Introduction: Septic shock is represented by severe hemodynamic changes which are manifested with failure of organ systems and high mortality. Early diagnosis together with timely and appropriate treatment is important to attain better outcome.

Objectives: We reviewed the diagnostic approach of septic shock in relation to the microcirculatory abnormalities, novel biomarkers, monitoring, interventions, and therapy.

Methods: A narrative literature review was carried out using PubMed, MEDLINE and Google scholar search engines.

Results: Septic shock is characterized by extensive microcirculatory alterations.

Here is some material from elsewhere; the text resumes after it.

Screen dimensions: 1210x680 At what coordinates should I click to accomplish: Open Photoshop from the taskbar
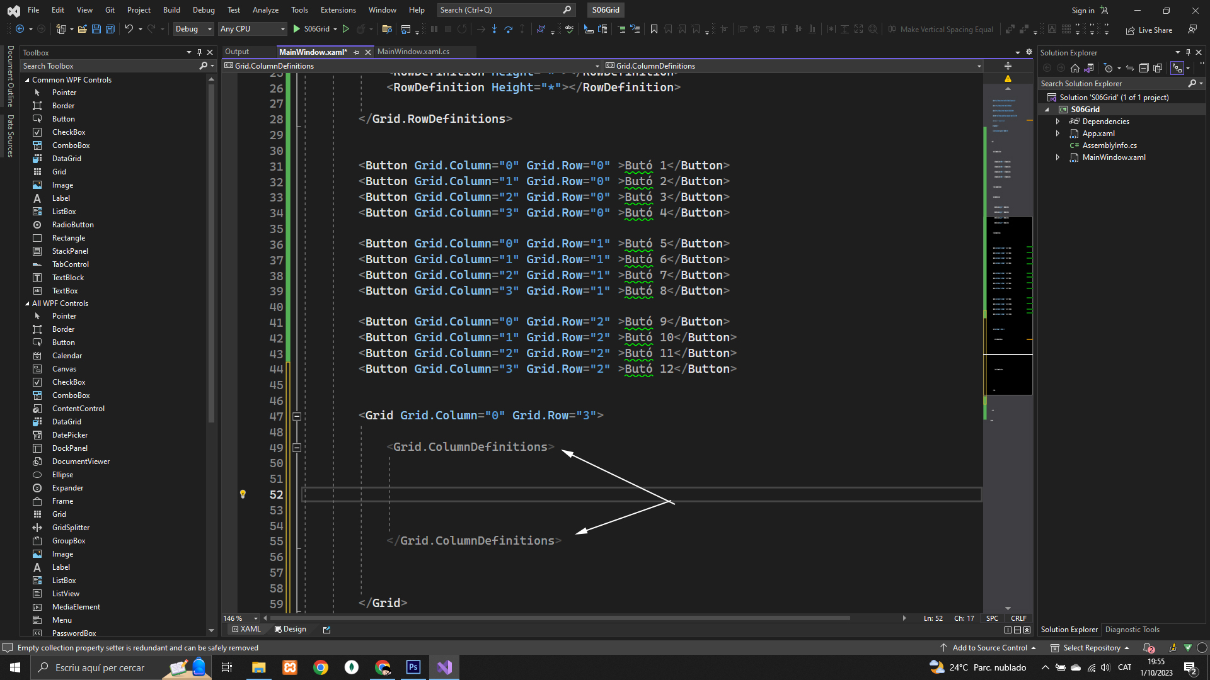413,667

These changes are diverse in nature and lead to inconsistency of response to various interventions. The severity of these abnormalities correlates with the patient prognosis. The pathophysiology of septic shock is highly complex which requires better understanding of disease progression and risk-stratification based on potential sepsis biomarkers such as lactic acid, procalcitonin, C-reactive protein, cytokines, and novel molecular markers. The newly identified candidate biomarkers include soluble Triggering Receptor Expressed on myeloid cells-1, presepsin, soluble urokinase-type Plasminogen Receptor and pro-adrenomedullin, but their clinical utilities still need to be validated by large prospective clinical trials. A number of promising therapies for the management of severe sepsis and septic shock has been proposed with potential implications.

Conclusion: It is crucial to improve microvascular perfusion through targeted interventions using patient-centred approach. Moreover, systems biology approach could play a promising role in understanding the immune complexity, characterization of gene expression patterns, and recognition of novel therapeutic targets which could be used as clinical decision making tool in the future.

Keywords: Septic shock, microcirculation, monitoring devices, biomarkers, metabolomics.